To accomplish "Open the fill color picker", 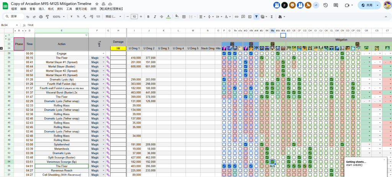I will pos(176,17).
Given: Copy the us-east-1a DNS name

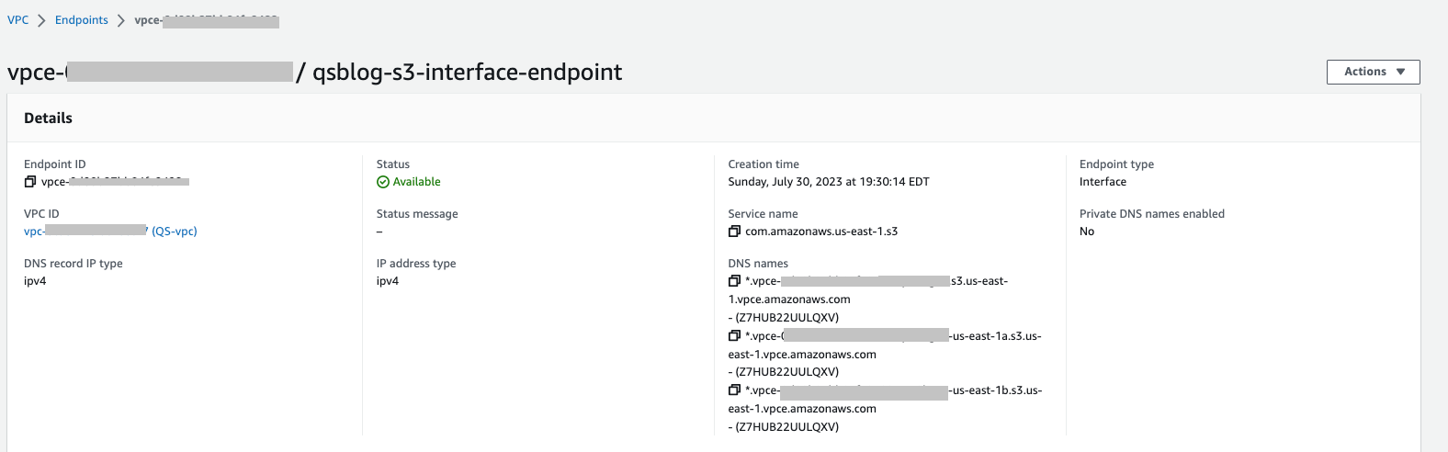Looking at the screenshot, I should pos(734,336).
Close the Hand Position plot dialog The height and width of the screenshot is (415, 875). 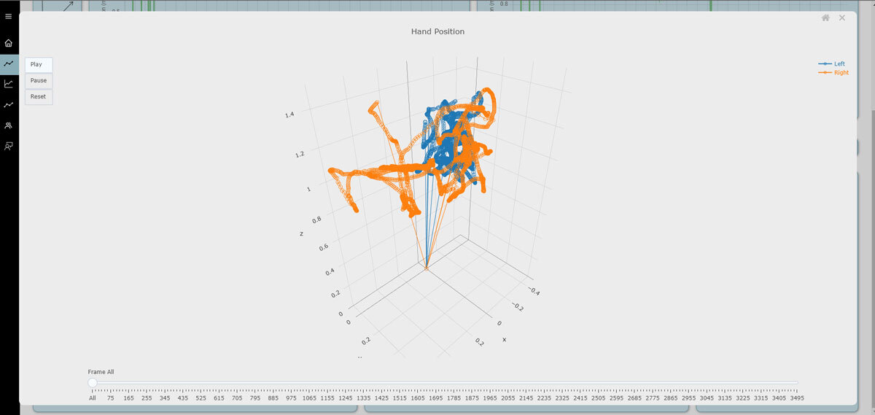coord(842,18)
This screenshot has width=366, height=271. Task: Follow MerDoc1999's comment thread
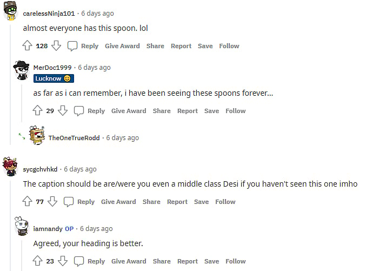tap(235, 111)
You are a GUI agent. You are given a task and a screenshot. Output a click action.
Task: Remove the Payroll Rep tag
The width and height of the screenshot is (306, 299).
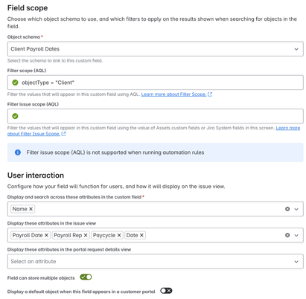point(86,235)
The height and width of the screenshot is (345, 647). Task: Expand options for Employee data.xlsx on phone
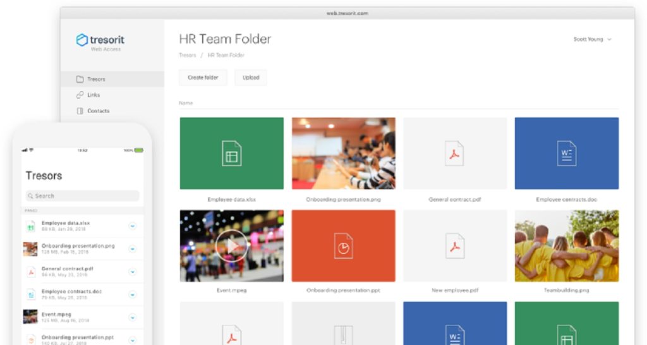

------------------------------------------------------------------------

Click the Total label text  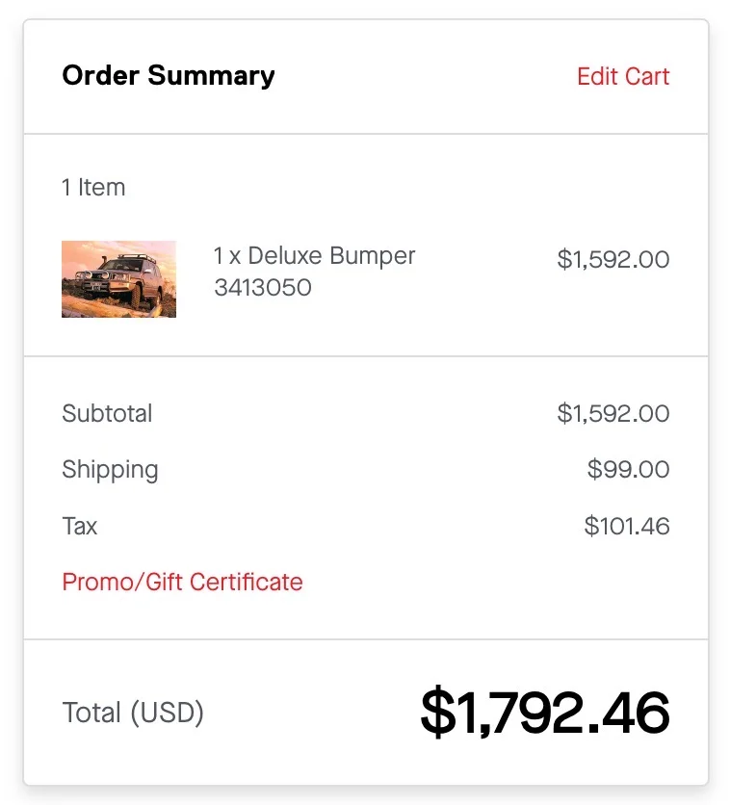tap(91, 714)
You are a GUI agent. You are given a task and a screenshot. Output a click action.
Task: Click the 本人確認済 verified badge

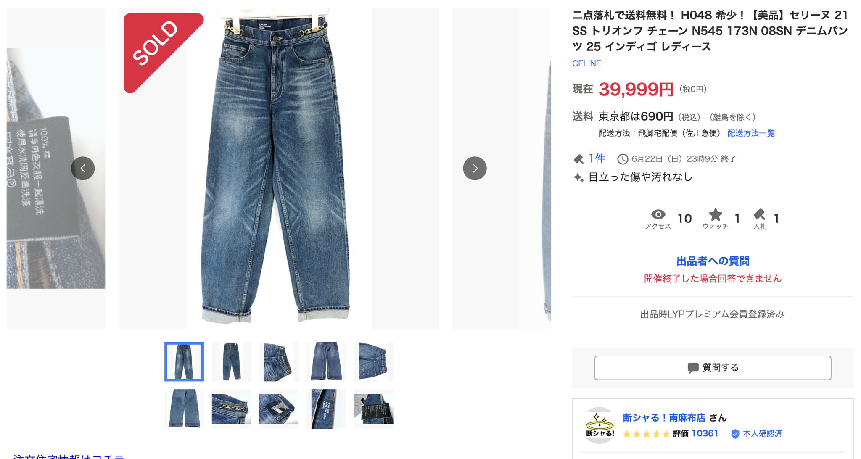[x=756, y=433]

------------------------------------------------------------------------

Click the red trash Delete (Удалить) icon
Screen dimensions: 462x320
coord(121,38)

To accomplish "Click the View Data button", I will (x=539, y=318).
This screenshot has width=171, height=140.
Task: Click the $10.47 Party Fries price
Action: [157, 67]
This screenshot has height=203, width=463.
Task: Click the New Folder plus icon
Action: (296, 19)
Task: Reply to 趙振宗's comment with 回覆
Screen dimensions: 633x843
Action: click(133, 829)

------------------------------------------------------------------------

Look above for the line holding "Task: Remove the Payroll Rep tag" and output everything from it down to the line holding "The height and width of the screenshot is (345, 647).", both ends included, exactly and without images.

Exercise result:
Task: Remove the Payroll Rep tag
The width and height of the screenshot is (306, 299).
point(86,235)
The height and width of the screenshot is (345, 647). Task: Expand options for Employee data.xlsx on phone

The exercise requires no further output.